Copy out all the entries below, word for word.

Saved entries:
::::

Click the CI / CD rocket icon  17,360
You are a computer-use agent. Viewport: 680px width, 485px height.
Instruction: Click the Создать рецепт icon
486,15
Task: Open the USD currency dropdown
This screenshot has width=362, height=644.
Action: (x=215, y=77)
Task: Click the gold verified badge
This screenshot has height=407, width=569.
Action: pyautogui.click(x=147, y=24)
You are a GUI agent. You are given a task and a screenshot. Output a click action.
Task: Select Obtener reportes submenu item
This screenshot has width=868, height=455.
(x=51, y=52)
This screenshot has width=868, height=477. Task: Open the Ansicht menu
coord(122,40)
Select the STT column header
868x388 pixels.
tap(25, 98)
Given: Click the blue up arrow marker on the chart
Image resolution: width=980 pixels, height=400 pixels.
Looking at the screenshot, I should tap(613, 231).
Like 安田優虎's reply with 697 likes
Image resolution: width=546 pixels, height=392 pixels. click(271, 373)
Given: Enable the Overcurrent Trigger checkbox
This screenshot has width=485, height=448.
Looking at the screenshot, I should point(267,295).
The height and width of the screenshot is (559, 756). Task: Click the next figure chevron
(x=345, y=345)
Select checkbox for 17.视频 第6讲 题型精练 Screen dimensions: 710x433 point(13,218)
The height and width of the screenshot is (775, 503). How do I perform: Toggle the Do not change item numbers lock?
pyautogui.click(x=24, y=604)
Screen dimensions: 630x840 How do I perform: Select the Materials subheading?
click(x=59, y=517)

::::

(REPLY TO THE EXERCISE):
Click the CI / CD rocket icon  17,360
You are a computer-use agent. Viewport: 680px width, 485px height.
Instruction: Click the Создать рецепт icon
486,15
Task: Open the USD currency dropdown
This screenshot has width=362, height=644.
Action: (x=215, y=77)
Task: Click the gold verified badge
This screenshot has height=407, width=569.
Action: pyautogui.click(x=147, y=24)
You are a GUI agent. You are given a task and a screenshot. Output a click action.
Task: Select Obtener reportes submenu item
This screenshot has width=868, height=455.
(x=51, y=52)
This screenshot has width=868, height=477. Task: Open the Ansicht menu
coord(122,40)
Select the STT column header
868x388 pixels.
tap(25, 98)
Given: Click the blue up arrow marker on the chart
Image resolution: width=980 pixels, height=400 pixels.
Looking at the screenshot, I should tap(613, 231).
Like 安田優虎's reply with 697 likes
Image resolution: width=546 pixels, height=392 pixels. click(271, 373)
Given: Enable the Overcurrent Trigger checkbox
This screenshot has width=485, height=448.
Looking at the screenshot, I should point(267,295).
The height and width of the screenshot is (559, 756). Task: Click the next figure chevron
(x=345, y=345)
Select checkbox for 17.视频 第6讲 题型精练 Screen dimensions: 710x433 point(13,218)
The height and width of the screenshot is (775, 503). How do I perform: Toggle the Do not change item numbers lock?
pyautogui.click(x=24, y=604)
Screen dimensions: 630x840 How do I perform: Select the Materials subheading?
click(x=59, y=517)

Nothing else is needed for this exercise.